In any case, the present invention can be applied as long as it is a light modulation element composed of a laminated body in which a light modulation layer and a protective layer are laminated next to each other. At this time, only one pair of the configurations of the light modulation layer and the protective layer defined in the present invention may be included, or two or more pairs may be included.
In the light modulation element of the present invention, the protective layer may have other functions.

  In addition, those skilled in the art can appropriately modify the laminate of the present invention, the production method of the present invention, or the light modulation element of the present invention according to conventionally known knowledge.
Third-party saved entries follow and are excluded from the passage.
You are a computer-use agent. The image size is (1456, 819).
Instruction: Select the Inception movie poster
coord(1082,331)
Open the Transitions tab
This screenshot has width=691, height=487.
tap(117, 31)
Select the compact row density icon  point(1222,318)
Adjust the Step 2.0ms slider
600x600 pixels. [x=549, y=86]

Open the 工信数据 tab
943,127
Of course, such modifications are also included in the scope of the present invention as long as the laminate of the present invention, the production method of the present invention, or the structure of the light modulation element of the present invention are provided.

EXAMPLES Hereinafter, although an Example is given and this invention is demonstrated more concretely, this invention is not limited to a following example.
(Example 1)
<Preparation of coating liquid (particle dispersion) for light modulation layer>
Nematic liquid crystal (trade name: E7, manufactured by Merck & Co., Inc.) 77.5% by mass, chiral agent 1 (trade name: CB15, manufactured by Merck & Co.) 18.8% by mass, chiral agent 2 (trade name: R1011, Merck & Co., Inc.) A cholesteric liquid crystal which selectively reflects green color light was prepared by mixing 3.7% by mass.

Using a membrane emulsification apparatus (trade name: Microkit, manufactured by SPG Techno Co., Ltd.) in which a ceramic porous membrane having an average pore size of 4.2 μm is set, a nitrogen pressure of about 11.8 kPa (0.12 kgf / cm ² ) Then, 2 g of the cholesteric liquid crystal was emulsified in 100 ml of a 0.25 mass% aqueous sodium dodecylbenzenesulfonate solution to obtain an emulsion.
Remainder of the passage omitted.